*** Opening Data supplied ***

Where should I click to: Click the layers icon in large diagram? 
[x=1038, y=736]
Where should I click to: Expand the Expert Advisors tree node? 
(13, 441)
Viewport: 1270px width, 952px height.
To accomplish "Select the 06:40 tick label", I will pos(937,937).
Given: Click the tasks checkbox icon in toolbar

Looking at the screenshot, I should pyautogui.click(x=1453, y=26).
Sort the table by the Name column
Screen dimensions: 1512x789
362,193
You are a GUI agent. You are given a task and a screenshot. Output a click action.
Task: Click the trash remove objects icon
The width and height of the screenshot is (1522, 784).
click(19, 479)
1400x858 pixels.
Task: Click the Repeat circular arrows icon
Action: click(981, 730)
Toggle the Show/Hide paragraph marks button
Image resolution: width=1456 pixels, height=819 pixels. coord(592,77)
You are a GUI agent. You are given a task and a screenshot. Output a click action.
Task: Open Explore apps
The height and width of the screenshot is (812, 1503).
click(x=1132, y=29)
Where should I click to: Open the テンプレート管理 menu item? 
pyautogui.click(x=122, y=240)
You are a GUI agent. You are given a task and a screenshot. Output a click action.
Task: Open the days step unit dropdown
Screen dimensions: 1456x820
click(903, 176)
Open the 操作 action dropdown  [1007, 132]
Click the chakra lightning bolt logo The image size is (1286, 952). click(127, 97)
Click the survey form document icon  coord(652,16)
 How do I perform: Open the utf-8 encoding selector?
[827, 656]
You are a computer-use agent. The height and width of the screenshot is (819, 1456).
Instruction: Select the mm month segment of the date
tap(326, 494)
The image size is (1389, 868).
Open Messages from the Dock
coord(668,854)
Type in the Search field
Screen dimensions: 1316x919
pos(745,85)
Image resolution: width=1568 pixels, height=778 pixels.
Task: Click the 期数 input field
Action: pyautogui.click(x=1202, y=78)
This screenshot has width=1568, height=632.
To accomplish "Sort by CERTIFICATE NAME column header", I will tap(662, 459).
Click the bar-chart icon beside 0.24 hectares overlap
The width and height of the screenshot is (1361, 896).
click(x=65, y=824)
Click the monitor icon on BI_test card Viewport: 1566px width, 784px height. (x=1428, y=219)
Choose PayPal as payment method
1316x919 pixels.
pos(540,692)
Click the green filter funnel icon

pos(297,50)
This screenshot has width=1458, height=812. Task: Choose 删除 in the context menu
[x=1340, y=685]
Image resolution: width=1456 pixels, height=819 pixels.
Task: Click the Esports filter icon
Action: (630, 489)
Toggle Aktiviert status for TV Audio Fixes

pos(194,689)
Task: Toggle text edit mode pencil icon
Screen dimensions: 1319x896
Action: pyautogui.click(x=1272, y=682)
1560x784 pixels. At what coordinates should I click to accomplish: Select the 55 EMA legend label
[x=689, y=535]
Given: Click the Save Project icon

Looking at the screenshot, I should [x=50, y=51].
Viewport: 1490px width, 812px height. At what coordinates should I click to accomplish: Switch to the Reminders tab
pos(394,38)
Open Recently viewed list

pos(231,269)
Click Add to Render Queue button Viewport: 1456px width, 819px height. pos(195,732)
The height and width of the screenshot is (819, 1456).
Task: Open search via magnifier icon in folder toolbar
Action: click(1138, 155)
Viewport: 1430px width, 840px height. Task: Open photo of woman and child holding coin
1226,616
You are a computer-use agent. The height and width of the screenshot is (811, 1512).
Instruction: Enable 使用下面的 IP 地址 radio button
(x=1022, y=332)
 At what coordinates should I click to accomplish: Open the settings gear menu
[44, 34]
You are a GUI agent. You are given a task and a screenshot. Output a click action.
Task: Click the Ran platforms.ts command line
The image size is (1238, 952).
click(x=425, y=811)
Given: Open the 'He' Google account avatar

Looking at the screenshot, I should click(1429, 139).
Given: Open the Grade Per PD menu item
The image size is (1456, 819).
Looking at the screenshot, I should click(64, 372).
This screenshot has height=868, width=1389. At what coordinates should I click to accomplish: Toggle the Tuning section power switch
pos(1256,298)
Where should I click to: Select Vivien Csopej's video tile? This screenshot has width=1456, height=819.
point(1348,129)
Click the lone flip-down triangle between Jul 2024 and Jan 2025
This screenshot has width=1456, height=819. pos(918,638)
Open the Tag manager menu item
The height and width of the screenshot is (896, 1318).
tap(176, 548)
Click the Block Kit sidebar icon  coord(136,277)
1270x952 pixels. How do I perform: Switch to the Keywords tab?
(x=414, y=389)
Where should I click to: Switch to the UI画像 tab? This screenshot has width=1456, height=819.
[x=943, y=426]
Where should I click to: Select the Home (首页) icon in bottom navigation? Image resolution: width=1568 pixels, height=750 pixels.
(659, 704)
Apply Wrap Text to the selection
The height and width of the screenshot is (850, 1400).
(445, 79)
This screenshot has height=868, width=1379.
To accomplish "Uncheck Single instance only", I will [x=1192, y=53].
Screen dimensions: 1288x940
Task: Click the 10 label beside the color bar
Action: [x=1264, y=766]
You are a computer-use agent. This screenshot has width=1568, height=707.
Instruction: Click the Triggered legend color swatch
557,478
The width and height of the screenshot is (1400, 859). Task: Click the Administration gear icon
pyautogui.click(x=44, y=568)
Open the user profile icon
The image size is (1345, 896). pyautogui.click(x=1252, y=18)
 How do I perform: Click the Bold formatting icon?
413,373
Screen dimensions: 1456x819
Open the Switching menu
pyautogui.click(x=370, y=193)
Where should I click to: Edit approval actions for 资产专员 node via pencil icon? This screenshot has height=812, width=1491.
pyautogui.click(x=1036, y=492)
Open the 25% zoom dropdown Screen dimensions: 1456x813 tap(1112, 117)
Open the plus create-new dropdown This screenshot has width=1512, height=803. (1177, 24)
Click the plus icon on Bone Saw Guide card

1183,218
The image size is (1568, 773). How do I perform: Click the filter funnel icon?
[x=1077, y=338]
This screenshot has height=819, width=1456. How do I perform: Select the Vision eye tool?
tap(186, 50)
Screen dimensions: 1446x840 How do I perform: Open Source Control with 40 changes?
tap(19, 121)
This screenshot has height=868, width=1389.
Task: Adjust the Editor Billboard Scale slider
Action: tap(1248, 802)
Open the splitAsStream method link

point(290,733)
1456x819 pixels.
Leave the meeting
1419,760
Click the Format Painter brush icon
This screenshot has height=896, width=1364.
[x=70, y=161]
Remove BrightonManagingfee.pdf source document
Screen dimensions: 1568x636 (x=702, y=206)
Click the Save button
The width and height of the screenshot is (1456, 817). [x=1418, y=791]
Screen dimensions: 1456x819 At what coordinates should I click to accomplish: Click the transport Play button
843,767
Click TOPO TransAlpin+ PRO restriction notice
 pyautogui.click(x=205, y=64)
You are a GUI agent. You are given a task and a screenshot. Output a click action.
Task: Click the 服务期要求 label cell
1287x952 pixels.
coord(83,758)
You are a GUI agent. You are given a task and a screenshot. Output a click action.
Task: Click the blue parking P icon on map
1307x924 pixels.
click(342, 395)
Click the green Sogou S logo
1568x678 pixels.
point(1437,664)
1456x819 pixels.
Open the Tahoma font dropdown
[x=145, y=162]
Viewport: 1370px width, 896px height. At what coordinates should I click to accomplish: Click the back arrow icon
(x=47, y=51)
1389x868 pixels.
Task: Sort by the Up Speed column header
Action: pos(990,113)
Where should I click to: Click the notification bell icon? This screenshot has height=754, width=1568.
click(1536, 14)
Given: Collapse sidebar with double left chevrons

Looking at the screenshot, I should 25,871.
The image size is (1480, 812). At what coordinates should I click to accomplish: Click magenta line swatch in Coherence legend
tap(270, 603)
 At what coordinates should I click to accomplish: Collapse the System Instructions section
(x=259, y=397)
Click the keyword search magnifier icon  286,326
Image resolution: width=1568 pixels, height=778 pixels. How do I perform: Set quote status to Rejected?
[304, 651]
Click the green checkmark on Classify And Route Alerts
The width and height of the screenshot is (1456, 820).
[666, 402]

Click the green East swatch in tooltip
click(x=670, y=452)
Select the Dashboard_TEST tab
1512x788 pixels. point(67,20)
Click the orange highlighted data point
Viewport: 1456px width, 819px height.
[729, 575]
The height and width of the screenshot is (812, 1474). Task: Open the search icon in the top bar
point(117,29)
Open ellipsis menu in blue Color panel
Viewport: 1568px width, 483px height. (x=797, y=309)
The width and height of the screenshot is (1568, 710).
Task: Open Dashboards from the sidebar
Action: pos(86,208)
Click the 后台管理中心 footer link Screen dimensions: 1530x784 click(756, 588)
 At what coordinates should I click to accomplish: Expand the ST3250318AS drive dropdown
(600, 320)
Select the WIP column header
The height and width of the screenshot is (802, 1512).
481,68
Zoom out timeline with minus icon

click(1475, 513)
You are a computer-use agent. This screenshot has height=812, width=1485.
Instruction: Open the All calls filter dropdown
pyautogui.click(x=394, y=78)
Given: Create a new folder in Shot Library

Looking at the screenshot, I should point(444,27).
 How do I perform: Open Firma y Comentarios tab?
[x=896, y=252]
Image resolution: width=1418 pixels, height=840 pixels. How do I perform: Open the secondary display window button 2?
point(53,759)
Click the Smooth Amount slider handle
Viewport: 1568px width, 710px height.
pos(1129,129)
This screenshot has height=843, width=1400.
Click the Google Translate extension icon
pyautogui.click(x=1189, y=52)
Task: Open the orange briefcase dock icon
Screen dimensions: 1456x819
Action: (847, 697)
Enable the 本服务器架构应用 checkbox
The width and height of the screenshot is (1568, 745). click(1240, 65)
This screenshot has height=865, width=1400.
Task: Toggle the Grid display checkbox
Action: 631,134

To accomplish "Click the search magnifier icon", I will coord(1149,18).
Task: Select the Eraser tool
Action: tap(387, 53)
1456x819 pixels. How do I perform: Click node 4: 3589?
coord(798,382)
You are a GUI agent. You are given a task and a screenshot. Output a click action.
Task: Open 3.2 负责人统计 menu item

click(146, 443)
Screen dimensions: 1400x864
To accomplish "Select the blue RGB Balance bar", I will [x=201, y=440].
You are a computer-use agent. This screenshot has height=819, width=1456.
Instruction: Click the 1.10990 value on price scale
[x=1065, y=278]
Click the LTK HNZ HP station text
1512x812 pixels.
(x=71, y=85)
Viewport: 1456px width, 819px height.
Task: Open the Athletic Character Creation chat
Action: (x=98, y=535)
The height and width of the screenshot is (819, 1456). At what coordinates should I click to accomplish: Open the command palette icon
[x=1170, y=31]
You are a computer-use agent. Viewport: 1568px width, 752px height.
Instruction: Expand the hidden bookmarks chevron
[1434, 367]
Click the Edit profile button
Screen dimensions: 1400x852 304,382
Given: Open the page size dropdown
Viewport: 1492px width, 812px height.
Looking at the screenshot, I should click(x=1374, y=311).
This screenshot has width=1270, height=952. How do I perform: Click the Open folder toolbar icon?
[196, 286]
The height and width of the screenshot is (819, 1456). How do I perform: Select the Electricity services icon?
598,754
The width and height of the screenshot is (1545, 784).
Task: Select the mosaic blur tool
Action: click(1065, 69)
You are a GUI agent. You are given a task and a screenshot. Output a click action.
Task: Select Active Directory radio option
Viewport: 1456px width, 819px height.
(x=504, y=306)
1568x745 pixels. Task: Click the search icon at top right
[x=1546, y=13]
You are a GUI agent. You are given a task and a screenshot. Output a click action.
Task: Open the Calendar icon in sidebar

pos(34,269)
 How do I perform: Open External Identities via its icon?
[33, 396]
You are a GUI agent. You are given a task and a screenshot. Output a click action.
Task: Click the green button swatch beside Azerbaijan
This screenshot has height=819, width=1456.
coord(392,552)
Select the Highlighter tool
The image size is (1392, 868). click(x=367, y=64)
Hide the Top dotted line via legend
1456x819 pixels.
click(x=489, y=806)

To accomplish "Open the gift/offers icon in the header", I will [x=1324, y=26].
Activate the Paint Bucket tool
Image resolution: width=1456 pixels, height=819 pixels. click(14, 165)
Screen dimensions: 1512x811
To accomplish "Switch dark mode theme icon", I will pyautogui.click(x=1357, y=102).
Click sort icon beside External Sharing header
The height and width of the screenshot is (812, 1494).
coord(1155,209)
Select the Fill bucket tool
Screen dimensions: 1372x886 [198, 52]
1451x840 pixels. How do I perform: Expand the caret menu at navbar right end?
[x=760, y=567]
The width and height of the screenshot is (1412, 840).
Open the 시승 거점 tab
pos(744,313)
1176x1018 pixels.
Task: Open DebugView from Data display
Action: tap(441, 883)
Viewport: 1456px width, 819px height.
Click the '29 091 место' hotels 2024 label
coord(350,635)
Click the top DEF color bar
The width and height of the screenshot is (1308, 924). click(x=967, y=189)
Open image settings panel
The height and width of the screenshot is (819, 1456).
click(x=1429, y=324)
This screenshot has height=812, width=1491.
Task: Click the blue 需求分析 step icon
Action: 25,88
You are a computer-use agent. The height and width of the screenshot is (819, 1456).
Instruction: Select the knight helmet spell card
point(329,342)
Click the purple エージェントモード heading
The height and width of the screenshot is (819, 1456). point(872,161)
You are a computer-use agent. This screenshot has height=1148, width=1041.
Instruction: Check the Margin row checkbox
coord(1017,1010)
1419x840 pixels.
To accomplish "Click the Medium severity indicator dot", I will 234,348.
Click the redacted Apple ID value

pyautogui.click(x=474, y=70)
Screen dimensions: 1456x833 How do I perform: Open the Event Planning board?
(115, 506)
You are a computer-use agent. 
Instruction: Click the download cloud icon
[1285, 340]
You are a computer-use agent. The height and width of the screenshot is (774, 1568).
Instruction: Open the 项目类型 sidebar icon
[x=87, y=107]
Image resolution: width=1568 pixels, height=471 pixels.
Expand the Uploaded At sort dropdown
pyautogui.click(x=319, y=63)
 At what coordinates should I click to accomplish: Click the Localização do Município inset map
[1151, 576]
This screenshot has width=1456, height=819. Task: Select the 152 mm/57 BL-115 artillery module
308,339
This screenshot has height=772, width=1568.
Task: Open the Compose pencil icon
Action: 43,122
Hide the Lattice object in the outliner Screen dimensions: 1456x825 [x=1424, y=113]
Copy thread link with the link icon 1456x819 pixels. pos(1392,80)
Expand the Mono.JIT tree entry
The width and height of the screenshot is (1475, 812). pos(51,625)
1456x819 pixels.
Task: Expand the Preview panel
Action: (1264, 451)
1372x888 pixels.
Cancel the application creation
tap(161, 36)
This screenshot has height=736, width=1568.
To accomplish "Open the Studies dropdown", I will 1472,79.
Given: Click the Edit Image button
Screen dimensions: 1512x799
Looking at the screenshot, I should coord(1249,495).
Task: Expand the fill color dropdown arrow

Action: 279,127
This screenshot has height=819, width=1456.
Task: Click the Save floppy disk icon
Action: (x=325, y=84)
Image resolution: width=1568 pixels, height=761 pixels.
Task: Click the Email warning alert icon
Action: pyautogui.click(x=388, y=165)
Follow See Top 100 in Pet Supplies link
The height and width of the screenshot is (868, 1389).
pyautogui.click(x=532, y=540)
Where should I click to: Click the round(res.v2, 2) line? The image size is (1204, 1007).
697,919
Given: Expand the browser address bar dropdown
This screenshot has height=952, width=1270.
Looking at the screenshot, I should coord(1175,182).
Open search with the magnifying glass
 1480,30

*** Closing Data supplied ***

▶ [Task objective]: In the lines above, find the word "mode" and copy every line it occurs in.

▶ [Response to the exercise]:
Task: Toggle text edit mode pencil icon
To accomplish "Switch dark mode theme icon", I will pyautogui.click(x=1357, y=102).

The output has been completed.